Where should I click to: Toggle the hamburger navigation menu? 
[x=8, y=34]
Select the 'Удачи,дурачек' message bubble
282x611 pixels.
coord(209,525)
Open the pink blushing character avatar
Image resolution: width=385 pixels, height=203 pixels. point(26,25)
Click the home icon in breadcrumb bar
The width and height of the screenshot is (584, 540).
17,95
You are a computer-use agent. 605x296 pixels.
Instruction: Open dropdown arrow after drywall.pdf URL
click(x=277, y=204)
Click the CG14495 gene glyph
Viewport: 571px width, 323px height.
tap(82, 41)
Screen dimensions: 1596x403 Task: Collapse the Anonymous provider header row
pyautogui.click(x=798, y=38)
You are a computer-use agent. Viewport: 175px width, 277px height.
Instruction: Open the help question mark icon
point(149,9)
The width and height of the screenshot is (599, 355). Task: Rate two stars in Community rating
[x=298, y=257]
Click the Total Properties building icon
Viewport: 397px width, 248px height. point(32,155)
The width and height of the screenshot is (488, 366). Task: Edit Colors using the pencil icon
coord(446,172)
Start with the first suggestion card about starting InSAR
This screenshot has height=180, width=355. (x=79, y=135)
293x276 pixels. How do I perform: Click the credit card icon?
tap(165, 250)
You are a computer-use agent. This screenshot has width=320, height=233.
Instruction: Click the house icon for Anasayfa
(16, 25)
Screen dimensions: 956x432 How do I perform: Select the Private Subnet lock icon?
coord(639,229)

--

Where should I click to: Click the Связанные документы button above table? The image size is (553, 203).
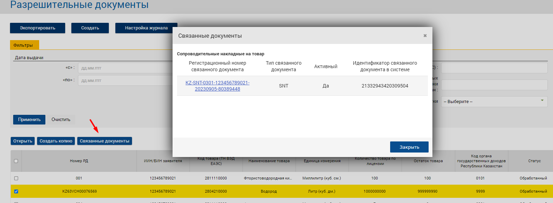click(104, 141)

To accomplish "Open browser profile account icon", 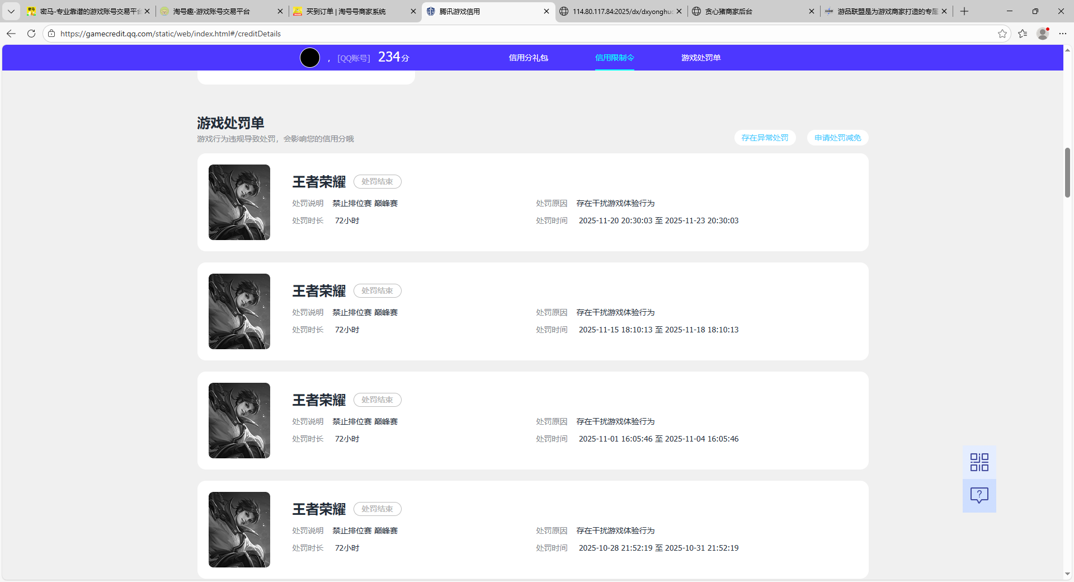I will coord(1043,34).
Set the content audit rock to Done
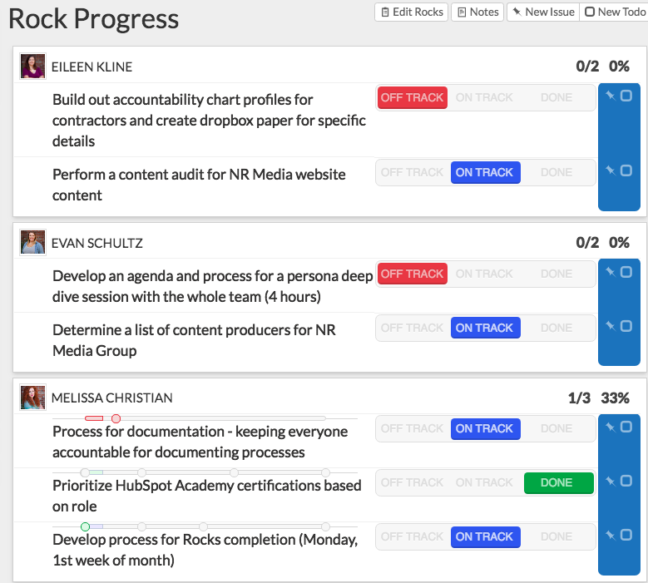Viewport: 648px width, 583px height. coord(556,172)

**What you are asked to do**
The expected answer holds each line from the listing above where the string "computer" is present.

**Exercise result**
You are a computer-use agent. 605x296 pixels.
You are a computer-use agent. Viewport: 175px width, 277px height.
You are a computer-use agent. This screenshot has width=320, height=233.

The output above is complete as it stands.